Novo videogame mede percepção sensorial no espectro autista
Ferramenta desenvolvida na Universidade de Boston avalia mecanismos neurais em participantes verbais e não verbais
Pesquisadores da Universidade de Boston desenvolveram um videogame, chamado Geode, que avalia percepção sensorial em pessoas no espectro autista, incluindo não verbais, eliminando a necessidade de instruções verbais, com o objetivo de auxiliar na compreensão do funcionamento cerebral e no futuro desenvolvimento de medicamentos.
Um novo videogame desenvolvido por pesquisadores da Universidade de Boston está rompendo barreiras na ciência ao permitir que pessoas com autismo, incluindo aquelas que não utilizam a fala, participem de estudos sobre o funcionamento do cérebro. Batizado de Geode, o jogo elimina a necessidade de instruções verbais, tornando a pesquisa acessível a todo o espectro autista.
O objetivo é entender como o cérebro processa informações sensoriais e, futuramente, auxiliar no desenvolvimento de novos medicamentos. Publicado na revista Science Advances, o estudo foi conduzido pela equipe do professor assistente Benjamin Scott, em parceria com Helen Tager-Flusberg, diretora do Centro de Excelência em Pesquisa sobre Autismo da instituição, e o professor associado Joseph McGuire.

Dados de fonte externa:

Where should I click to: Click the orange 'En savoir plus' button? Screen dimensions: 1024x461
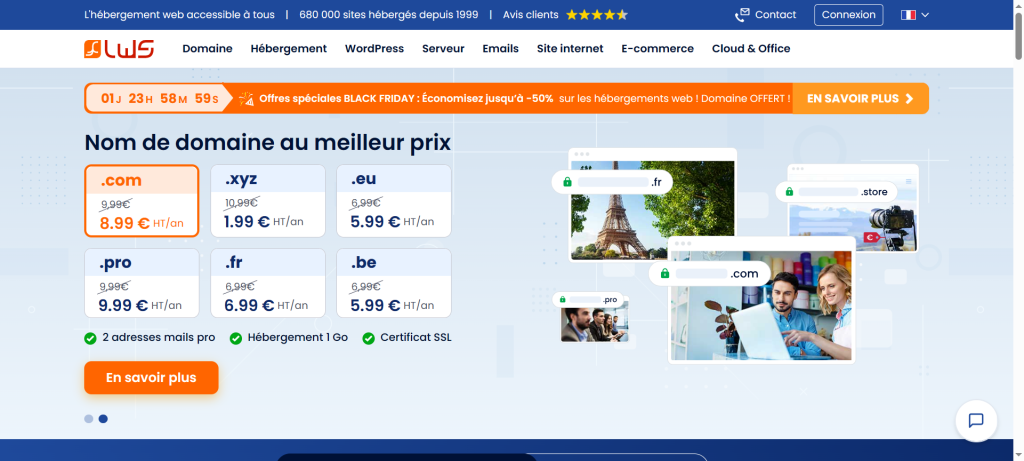151,378
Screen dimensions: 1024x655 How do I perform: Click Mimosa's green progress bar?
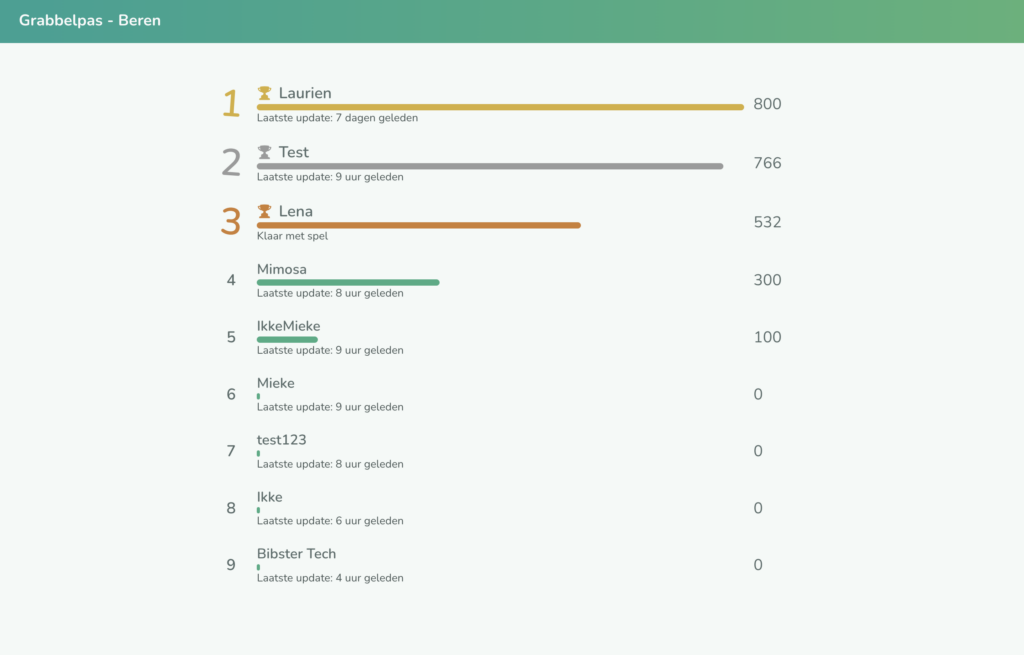point(348,283)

A entidade Autism Speaks estima que uma em cada 31 crianças nos Estados Unidos receba o diagnóstico do transtorno. Cientistas enfrentavam dificuldades para mensurar respostas diretas de voluntários com quadros profundos, dependendo de relatos de familiares.
Como funciona a dinâmica do jogo?
O participante controla um personagem em uma caça a joias guiada por um mapa do tesouro na tela. Sinais luminosos piscam nas extremidades da imagem para indicar a localização dos itens escondidos, variando em tempo, brilho e frequência.
A programação foi desenvolvida por Quan Do, com apoio gráfico externo, permitindo que os participantes aprendam as regras apenas por reforço e tentativa durante o uso, sem tutoriais explicativos prévios.
Quais foram os resultados observados nos testes?
Os testes avaliaram mais de 300 jovens com idades entre 11 e 17 anos. O grupo incluiu mais de 200 indivíduos diagnosticados com o transtorno do neurodesenvolvimento e irmãos neurotípicos como grupo de controle.
A análise apontou que os voluntários com autismo levaram mais tempo para absorver a dinâmica e apresentaram menor precisão diante dos pulsos luminosos rápidos. Os dados sugerem uma alteração na integração perceptual, fenômeno em que o cérebro reúne estímulos contínuos para formar conclusões complexas, influenciado por ruídos na atividade dos circuitos neurais.
Qual é a origem da metodologia aplicada?
A mecânica sem comandos foi adaptada a partir de experimentos do Laboratório de Cognição Comparativa com aves e roedores. A metodologia permite aproximar modelos comportamentais de animais dos estudos clínicos humanos, com colaborações de Sucheta Chakravarty, Yutong Li e Vanessa Torres-Lacarra, sob financiamento da Simons Foundation.